GRETA LA PAZZA - 1562
L’antico tema dei detti popolari godeva a quel tempo di grande favore per l’intento moralistico di illustrare gli effetti della stoltezza umana.
Nella tavola, una sorta di veduta a volo d’uccello, riunisce nell’ambiente di un villaggio di fantasia un centinaio di immagini che interpretano ciascuna un modo di dire fiammingo sulla furberia e sulla sciocchezza degli uomini.
L’agire umano appare in tutta la sua assurdità proprio attraverso la traduzione concreta di astratte espressioni verbali.
Al 1562 risale Greta la Pazza, una megera ossuta che fa una scorreria alle porte dell’Inferno.
Un quadro pieno zeppo di significati simbolici.
CADUTA DEGLI ANGELI RIBELLI - 1562
Il singolare dipinto, insieme alla Caduta degli angeli ribelli, mostra più evidente l’ispirazione del repertorio fantastico e demoniaco di Bosch e che, per la bizzarria del tema, si è prestato alle interpretazioni più svariate.
Successivamente affronta alcuni temi biblici per poi dipingere la serie dei Mesi, immagini dove uomini e cose appaiono fusi in una visione poeticamente unitaria. I gesti dei contadini, gli attrezzi e i frutti della terra resi nei minimi particolari e inseriti nel variare delle ore e delle stagioni, diventano parte integrante della poesia della realtà.
La tradizione ottocentesca lo soprannomina “Bruegel il contadino”, il pittore che con il popolo contadino si identificava.
Niente di più falso.
MESI - 1565
Bruegel è un umanista che unisce in sé in maniera affascinante tutto ciò che l’arte del suo tempo offre di nuovo.

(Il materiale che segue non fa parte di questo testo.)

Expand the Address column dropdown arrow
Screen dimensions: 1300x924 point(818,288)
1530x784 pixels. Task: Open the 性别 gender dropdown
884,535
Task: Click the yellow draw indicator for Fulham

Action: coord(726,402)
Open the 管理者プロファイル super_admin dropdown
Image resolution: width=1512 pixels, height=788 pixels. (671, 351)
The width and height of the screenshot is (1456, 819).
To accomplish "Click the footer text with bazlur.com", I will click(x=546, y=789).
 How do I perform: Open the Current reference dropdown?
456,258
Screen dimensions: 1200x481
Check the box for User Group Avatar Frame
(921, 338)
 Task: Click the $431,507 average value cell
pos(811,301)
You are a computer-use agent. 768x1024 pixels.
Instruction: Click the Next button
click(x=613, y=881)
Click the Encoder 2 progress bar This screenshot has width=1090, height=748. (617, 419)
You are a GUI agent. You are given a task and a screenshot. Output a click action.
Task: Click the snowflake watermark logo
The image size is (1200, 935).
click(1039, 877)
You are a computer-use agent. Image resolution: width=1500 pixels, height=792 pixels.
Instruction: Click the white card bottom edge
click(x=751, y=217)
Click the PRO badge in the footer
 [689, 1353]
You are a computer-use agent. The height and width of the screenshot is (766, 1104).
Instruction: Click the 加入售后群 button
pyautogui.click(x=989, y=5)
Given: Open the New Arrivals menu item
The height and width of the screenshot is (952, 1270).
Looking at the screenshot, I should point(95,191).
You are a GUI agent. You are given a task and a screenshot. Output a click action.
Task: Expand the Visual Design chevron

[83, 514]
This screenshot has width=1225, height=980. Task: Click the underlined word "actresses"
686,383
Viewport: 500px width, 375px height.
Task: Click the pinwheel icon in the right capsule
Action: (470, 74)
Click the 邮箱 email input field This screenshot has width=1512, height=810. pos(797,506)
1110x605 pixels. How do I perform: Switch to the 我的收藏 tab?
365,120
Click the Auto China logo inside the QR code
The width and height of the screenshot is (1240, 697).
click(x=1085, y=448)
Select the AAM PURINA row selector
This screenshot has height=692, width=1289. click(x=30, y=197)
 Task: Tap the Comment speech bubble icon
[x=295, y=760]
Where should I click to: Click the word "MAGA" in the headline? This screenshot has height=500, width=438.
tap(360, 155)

Innovatore dello stile e delle tematiche artistiche, elabora un linguaggio figurativo del tutto personale grazie alla ricchezza della sua tecnica pittorica, stendendo i colori a strati sottili usando pennelli di piccole dimensioni, e della sua incredibile immaginazione.
Muore nel 1569 a Bruxelles e i suoi due figli vennero avviati alla pittura dalla nonna materna: Pieter il giovane copiò per tutta la vita l’opera del padre mentre Jan si rivelò erede del talento paterno, diventando a sua volta pittore di prima grandezza.